*** Opening Material shown ***

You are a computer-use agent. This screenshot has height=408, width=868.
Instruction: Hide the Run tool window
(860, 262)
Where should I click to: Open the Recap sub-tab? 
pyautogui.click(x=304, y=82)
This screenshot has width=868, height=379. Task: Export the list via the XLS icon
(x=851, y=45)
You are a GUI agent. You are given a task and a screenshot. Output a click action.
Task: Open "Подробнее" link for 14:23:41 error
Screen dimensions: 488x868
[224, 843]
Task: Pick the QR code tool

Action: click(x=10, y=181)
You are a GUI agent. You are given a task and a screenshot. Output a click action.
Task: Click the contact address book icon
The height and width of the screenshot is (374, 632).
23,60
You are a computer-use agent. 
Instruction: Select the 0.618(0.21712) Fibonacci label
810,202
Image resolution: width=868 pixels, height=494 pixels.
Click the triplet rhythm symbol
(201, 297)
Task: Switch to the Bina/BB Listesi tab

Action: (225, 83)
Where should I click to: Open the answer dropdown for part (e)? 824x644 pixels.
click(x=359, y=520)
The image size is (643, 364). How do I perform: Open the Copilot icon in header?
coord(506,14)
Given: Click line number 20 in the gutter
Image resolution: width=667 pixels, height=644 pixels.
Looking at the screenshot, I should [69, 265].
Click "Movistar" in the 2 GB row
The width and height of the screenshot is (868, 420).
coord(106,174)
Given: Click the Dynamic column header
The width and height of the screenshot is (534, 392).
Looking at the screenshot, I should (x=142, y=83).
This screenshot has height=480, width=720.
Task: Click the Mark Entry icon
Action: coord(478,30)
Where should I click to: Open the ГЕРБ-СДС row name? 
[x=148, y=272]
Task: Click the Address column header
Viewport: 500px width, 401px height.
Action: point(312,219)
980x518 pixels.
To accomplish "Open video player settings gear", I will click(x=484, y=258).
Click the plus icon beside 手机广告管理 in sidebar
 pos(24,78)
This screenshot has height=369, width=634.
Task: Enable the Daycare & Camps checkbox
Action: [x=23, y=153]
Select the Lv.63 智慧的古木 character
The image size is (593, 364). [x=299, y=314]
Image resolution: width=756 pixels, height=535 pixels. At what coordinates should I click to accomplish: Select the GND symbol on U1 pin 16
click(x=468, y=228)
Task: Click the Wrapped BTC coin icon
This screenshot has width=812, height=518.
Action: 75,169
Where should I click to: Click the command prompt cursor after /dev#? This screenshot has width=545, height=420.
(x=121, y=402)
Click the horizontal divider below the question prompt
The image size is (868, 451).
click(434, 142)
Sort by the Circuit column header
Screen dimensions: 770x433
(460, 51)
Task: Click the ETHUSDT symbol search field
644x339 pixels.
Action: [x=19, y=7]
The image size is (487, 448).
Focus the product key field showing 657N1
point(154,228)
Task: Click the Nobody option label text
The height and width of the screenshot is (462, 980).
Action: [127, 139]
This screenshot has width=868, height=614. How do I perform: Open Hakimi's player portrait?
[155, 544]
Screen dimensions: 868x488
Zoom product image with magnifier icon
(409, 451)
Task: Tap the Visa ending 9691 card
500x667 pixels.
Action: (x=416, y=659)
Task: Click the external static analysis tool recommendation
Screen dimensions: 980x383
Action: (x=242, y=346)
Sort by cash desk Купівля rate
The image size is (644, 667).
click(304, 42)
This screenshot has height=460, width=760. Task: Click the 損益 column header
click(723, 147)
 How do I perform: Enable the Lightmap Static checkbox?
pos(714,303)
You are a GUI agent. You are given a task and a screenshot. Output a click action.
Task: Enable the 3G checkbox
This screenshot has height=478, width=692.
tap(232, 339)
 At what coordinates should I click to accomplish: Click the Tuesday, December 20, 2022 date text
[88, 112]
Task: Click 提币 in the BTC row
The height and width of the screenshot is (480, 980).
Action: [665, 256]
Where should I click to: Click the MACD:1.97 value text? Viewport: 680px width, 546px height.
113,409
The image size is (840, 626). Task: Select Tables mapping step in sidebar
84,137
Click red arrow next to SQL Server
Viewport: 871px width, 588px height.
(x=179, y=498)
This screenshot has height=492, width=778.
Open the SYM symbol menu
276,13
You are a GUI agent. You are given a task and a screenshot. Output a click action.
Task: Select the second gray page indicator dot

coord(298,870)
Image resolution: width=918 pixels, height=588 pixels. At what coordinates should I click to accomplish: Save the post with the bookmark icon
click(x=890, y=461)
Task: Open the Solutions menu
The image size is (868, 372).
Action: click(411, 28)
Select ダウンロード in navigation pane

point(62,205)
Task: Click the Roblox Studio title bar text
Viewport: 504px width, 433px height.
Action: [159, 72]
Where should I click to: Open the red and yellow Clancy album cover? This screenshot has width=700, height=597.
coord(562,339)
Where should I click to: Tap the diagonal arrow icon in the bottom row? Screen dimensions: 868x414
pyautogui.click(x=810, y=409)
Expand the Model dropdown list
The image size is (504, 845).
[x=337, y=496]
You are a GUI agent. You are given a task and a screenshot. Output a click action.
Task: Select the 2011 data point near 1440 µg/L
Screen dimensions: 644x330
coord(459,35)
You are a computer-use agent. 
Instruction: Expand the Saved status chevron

*** Closing Material shown ***

Work instructions: Nothing but the lines with "Expand" should be returned, copied from the entries above.

Answer to this exercise:
Expand the Model dropdown list
Instruction: Expand the Saved status chevron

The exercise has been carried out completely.